Problem description | Examine the records and identify each line that includes the string "will". Copy those lines.

--- Data Enclosed Below ---

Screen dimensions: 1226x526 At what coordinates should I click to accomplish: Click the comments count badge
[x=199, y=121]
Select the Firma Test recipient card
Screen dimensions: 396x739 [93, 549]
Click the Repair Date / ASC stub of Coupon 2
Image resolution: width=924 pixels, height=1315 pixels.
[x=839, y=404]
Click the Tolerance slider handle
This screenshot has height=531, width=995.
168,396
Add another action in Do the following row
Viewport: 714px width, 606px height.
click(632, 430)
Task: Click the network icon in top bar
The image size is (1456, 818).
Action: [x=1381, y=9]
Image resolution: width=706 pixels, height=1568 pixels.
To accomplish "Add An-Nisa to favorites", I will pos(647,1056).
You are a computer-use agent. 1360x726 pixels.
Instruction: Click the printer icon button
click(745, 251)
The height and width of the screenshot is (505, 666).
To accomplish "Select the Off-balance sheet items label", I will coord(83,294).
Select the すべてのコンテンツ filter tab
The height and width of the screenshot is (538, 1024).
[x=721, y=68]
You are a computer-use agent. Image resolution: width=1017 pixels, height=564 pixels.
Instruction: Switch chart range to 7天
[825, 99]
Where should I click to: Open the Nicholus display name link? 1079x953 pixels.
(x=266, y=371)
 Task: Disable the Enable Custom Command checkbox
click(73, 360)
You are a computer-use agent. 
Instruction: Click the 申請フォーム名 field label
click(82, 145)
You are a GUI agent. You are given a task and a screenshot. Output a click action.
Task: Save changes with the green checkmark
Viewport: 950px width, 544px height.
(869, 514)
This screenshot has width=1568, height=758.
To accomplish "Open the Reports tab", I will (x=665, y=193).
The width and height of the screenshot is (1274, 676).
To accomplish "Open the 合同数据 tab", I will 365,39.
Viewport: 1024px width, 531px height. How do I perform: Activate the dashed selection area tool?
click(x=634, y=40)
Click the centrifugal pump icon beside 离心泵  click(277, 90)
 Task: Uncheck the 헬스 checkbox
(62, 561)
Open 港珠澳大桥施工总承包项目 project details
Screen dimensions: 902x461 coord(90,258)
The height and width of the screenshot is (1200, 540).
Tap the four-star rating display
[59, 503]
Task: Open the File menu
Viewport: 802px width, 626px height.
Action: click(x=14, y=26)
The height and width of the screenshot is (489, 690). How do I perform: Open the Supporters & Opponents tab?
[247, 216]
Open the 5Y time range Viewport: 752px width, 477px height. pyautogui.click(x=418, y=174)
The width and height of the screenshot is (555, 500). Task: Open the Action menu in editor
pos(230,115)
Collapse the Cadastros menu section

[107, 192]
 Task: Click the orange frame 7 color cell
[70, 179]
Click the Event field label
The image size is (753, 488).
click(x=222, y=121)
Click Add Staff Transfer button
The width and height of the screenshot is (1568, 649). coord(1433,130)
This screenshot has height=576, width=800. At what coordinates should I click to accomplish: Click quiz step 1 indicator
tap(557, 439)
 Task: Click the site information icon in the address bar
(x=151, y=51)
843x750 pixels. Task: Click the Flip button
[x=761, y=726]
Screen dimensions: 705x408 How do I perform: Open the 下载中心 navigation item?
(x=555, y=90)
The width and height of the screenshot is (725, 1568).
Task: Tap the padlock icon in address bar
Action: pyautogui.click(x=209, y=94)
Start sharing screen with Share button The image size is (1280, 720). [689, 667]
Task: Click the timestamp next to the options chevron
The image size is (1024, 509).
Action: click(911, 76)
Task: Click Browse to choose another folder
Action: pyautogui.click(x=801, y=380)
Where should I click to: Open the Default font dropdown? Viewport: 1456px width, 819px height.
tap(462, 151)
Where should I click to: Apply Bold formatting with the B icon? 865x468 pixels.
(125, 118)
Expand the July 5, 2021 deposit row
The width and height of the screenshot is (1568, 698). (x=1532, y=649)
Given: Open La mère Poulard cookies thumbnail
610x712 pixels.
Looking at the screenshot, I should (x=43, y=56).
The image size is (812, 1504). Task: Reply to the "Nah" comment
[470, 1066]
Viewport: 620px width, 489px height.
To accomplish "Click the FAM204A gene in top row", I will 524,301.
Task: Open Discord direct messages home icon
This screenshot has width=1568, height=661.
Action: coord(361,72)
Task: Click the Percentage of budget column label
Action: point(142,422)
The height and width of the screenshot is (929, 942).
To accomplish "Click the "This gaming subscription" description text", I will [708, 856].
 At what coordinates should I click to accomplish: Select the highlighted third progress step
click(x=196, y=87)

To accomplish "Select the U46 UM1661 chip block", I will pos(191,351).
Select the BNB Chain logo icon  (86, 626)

--- End of Enclosed Data ---

Exercise output |
To accomplish "Add An-Nisa to favorites", I will pos(647,1056).
To accomplish "Select the Off-balance sheet items label", I will coord(83,294).
To accomplish "Open the Reports tab", I will (x=665, y=193).
To accomplish "Open the 合同数据 tab", I will 365,39.
To accomplish "Click the FAM204A gene in top row", I will 524,301.
To accomplish "Click the "This gaming subscription" description text", I will [708, 856].
To accomplish "Select the U46 UM1661 chip block", I will pos(191,351).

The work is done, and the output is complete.